Indeed They Cannot Die Anymore -- Veteran's Day Sermon

Jesus said, “Indeed they cannot die anymore, because they are like angels and are children of God, being children of the resurrection.”


In the name. . .

So, the Great War started in 1914, brought on by the growing economic rivalry and the fight for hegemony of the main European powers. The ongoing tensions in the Balkans eventually led to the murder of Archduke Franz Ferdinand, heir to the Austro-Hungarian Empire, on June 28, 1914. A chain-reaction of war declarations in August of that same year led to the formation of two blocks: the Allies (France, Russia, Great Britain, Serbia, Italy and—eventually—the United States) and the Central Powers (Germany, Austro-Hungary, the Ottoman Empires, and Bulgaria). The first truly modern war left more dead than any other previous European conflict: more than 18 million casualties in four years. It seems very few families could have escaped the touch of war’s horror.

### EXERCISE INSTRUCTIONS
1/ In the Veteran's Day sermon, on what date was Archduke Franz Ferdinand murdered?
2/ What brought on the Great War, according to the Veteran's Day sermon? Answer in one to three sentences.
3/ Return the passage of the Veteran's Day sermon starting at "So, the Great" and ending at "of war’s horror.".

Entries on finding words and elements:
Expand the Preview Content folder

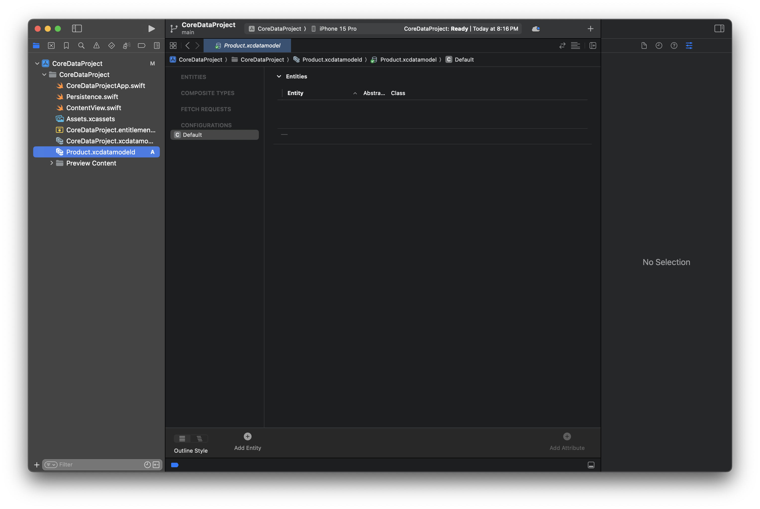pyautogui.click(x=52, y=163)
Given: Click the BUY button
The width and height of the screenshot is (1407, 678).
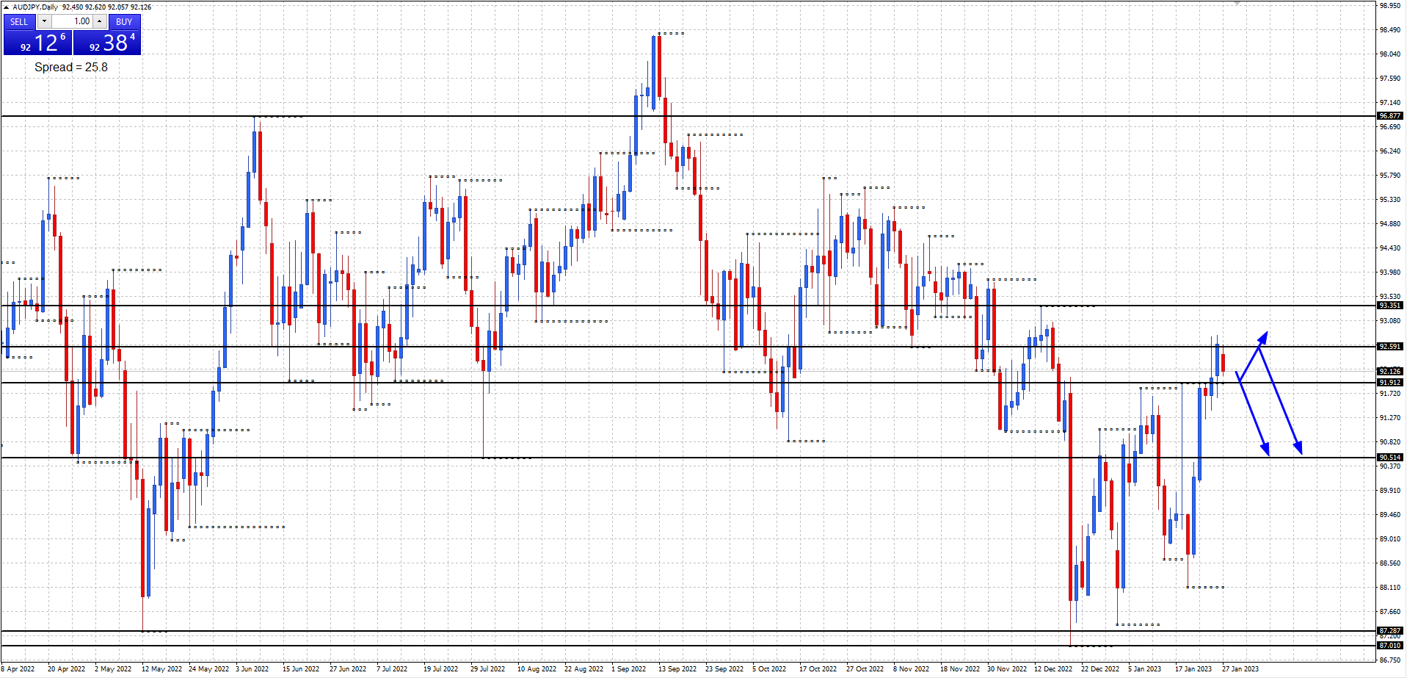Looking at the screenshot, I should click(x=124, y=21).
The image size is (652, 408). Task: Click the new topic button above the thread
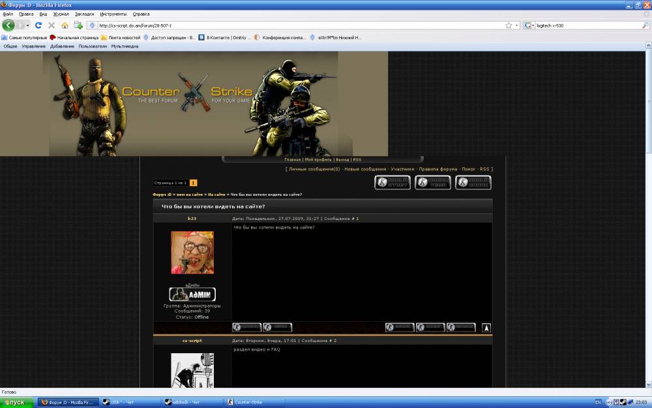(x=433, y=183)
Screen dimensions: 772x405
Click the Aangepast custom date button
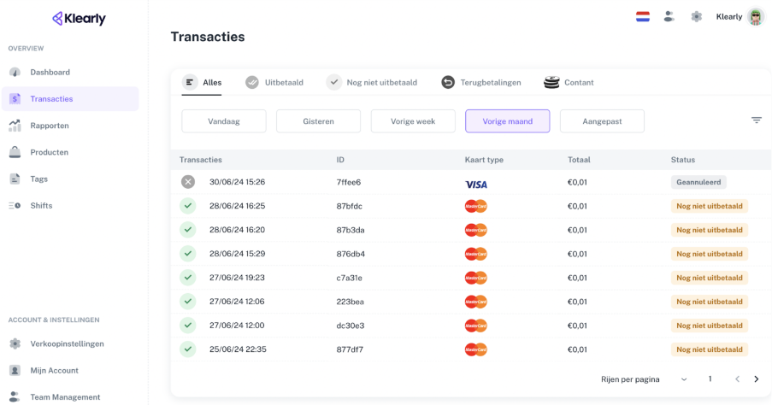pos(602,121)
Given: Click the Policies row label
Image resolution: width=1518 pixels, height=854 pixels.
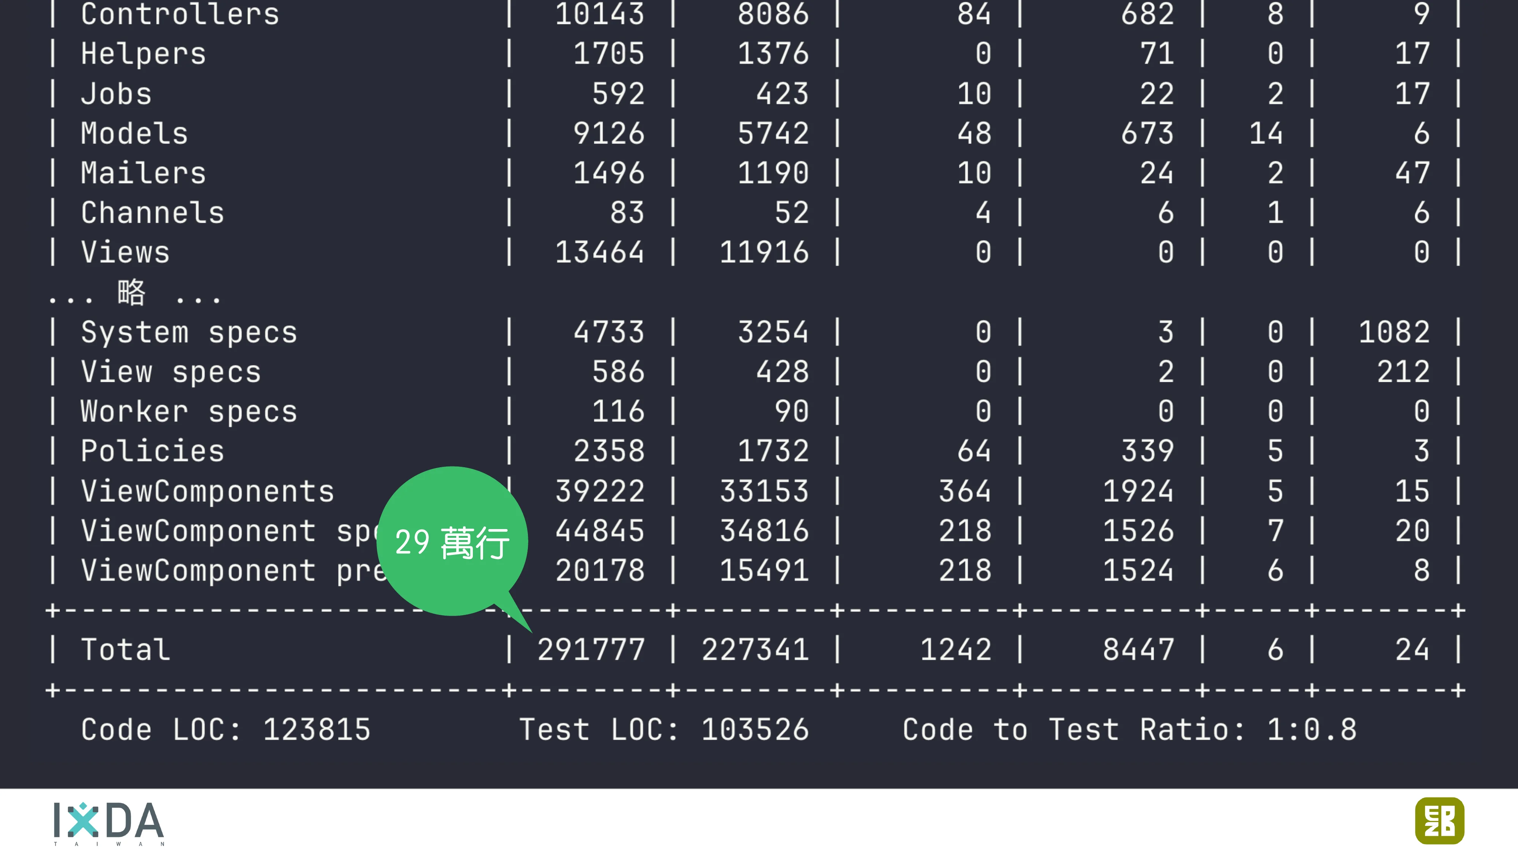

### SOLVED TASKS
1/ June 28, 1914.

2/ Growing economic rivalry and the fight for hegemony among the main European powers brought on the Great War. Ongoing tensions in the Balkans led to the murder of Archduke Franz Ferdinand. A chain reaction of war declarations followed in August 1914.

3/
So, the Great War started in 1914, brought on by the growing economic rivalry and the fight for hegemony of the main European powers. The ongoing tensions in the Balkans eventually led to the murder of Archduke Franz Ferdinand, heir to the Austro-Hungarian Empire, on June 28, 1914. A chain-reaction of war declarations in August of that same year led to the formation of two blocks: the Allies (France, Russia, Great Britain, Serbia, Italy and—eventually—the United States) and the Central Powers (Germany, Austro-Hungary, the Ottoman Empires, and Bulgaria). The first truly modern war left more dead than any other previous European conflict: more than 18 million casualties in four years. It seems very few families could have escaped the touch of war’s horror.